Ne din kontrolüne dayalı laiklik, ne liberalizmin kendi çelişkilerini taşıyamayan soyut özgürlükler yaklaşımı, ne halkın değerlerini benimseme çaresizliği ne de emperyalizmin oyunu kolaycılığı Türkiye’nin karşı karşıya kalacağı faşist militanlığa çare olabilir. Çünkü sorun ‘din’ sorunu değildir. Ortada alçakça insan öldüren askerleştirilmiş Müslümanlar vardır. “Gerçek İslam”ın bu alçaklık hakkında ne dediği tartışmasını da bırakalım Müslümanlar yapsın. Çünkü utancın en ağırını duyması gereken onlardır.
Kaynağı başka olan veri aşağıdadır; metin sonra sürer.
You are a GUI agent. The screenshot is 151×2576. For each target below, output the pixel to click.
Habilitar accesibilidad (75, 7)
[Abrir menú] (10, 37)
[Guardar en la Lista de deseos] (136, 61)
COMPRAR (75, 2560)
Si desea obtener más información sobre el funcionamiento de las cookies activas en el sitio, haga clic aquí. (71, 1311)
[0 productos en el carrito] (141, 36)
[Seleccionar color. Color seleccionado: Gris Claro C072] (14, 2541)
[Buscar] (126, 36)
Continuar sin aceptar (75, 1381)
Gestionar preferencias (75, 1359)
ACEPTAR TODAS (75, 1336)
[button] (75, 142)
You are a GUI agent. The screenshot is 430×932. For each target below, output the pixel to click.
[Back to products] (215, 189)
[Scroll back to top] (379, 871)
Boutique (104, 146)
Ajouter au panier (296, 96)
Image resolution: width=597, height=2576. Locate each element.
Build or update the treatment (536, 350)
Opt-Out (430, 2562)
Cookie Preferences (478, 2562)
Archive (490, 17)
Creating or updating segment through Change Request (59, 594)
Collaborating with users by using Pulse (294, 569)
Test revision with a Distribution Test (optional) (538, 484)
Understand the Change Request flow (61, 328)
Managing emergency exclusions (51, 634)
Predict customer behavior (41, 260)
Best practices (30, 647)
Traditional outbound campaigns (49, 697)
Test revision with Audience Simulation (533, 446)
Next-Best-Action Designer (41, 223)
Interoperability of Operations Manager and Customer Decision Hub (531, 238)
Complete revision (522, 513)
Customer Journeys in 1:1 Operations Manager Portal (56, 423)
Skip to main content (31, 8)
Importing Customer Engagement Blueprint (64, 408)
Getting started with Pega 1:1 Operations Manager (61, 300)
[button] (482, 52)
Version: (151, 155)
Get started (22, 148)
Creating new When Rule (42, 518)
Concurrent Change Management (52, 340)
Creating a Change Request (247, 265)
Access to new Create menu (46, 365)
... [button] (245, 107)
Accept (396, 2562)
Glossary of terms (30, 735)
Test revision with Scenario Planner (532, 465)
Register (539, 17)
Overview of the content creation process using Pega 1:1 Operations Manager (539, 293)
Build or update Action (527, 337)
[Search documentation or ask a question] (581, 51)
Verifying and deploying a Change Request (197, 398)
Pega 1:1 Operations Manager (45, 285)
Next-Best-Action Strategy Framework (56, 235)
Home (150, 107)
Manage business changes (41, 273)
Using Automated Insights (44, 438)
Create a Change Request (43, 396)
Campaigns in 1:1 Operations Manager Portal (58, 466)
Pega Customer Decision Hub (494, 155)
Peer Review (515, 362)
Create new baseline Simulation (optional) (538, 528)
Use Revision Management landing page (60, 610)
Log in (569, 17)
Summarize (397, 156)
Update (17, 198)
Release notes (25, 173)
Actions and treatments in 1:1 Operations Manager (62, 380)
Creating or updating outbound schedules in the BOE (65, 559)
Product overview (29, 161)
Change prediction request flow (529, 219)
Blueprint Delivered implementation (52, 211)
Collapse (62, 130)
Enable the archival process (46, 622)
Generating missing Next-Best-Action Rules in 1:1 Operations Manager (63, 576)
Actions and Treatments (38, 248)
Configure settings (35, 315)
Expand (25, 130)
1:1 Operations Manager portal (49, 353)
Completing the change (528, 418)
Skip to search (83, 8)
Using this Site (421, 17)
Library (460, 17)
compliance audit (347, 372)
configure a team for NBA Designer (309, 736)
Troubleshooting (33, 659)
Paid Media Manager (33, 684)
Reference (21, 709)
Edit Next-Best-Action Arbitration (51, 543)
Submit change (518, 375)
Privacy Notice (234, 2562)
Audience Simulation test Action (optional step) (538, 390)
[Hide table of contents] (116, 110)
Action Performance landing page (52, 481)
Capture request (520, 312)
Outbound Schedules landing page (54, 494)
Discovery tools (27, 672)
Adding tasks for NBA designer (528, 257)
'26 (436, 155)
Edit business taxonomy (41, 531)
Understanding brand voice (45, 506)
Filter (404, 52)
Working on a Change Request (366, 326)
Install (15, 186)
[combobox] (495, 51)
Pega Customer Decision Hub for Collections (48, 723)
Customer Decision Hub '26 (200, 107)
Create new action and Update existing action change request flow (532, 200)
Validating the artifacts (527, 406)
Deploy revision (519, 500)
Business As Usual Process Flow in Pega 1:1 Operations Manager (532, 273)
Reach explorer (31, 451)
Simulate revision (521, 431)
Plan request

Bizim sorunumuz, Müslümanların, burjuva sofralarına daha fazla meze taşıyabilmek için, bu sömürü düzeninin sürmesi için askerleştirilmesi sorunudur. Suriye iç savaşında İslamcı milisleri eğitenler, silah sağlayanlar; iş cinayetlerini, kadın cinayetlerini fıtrata bağlayanlar, ‘istikrar’ içinde sermayenin birikmesini isteyenler kimlerse sorunumuz onlardır. Bunun Türkiye’de neferliğini ve kurmaylığını yapanlar kimlerse sorunumuz onlarladır. Türkiye’de onlarla mücadele artık eskisinden çok daha zordur çünkü Türkiye halklarının azımsanamayacak bir bölümünün askerleştirilebileceği ve hali hazırda askerleştirildiği vakıadır.
Charlie Hebdo katliamı, Boko Haram’ın, IŞİD’in yaptığı katliamlar insanlığın utancıdır. Herkesin payına bir parçanın düştüğü bir utanç. Nefrete, kine hatta meşrulaştırmaya varacak kadar güçlü bir duygudur utanç ve herkes bu utancı meşrebine göre yaşayacaktır. Türkiye’de meşrulaştırıcıların sesi ilk günden çıkmaya başlamıştır. Nasıl Madımak katliamı faillerini, Hrant’ı katledenleri, kadın cinayetlerini ve iş cinayetlerini Müslümanlık içinde meşrulaştırdılarsa.
Türkiyeli sosyalistlere düşen Müslümanların bu düzenin sürmesi için askerleştirilmesini önlemek, İslamcı faşizmle açık bir mücadeleyi her alanda sürdürmektir. Müslümanların azınlık olduğu Avrupa’da liberal demokratik değerlerin radikal sol tarafından kardeşçe desteğine ihtiyacı olabilir, fakat Müslümanların her an hazır kıtalar haline sokulabilecek hale getirildiği bir ülkede radikal solun kendi özgücünün farkına varmaya, olması gereken yerde olmaya ihtiyacı vardır. Sosyalistler, liberal demokratik değerleri korumak adına değil, bizzat somut varoluşlarını korumak için bu mücadeleyi göğüslemelidirler. Bu mücadelenin başlangıcı örgütlenmek ve güçlenmektir. Allah’ın değil, insanın yaratacağı eşit ve özgür bir dünyanın kurumlarını bugünden yaratacak biçimde örgütlenmek. Mücadelenin devamı, Müslümanların askerleştirilmesini önleyecek mücadelelere girmekten geçmektedir. Yüz binlerce Müslüman işçinin, Türkiye’nin yeni koşullarında yüz binlerce Müslüman göçmenin arasında; üniversite yerleşkelerinin külliyeleşmesine karşı amfilerde, yoksul çaresizliğini İslam için ölüm saldırılarına yöneltenlerin ele geçirmeye çalıştığı mahallerde olmaktır. En geniş cephede, eşit-özgürlükten taviz vermeden, herkesi kendi gibi olmaya zorlamayan, burjuva liberal değerleri değil somut varoluşumuzu korumaya ve yeniden yaratmaya dönük bir mücadeledir ihtiyacımız olan.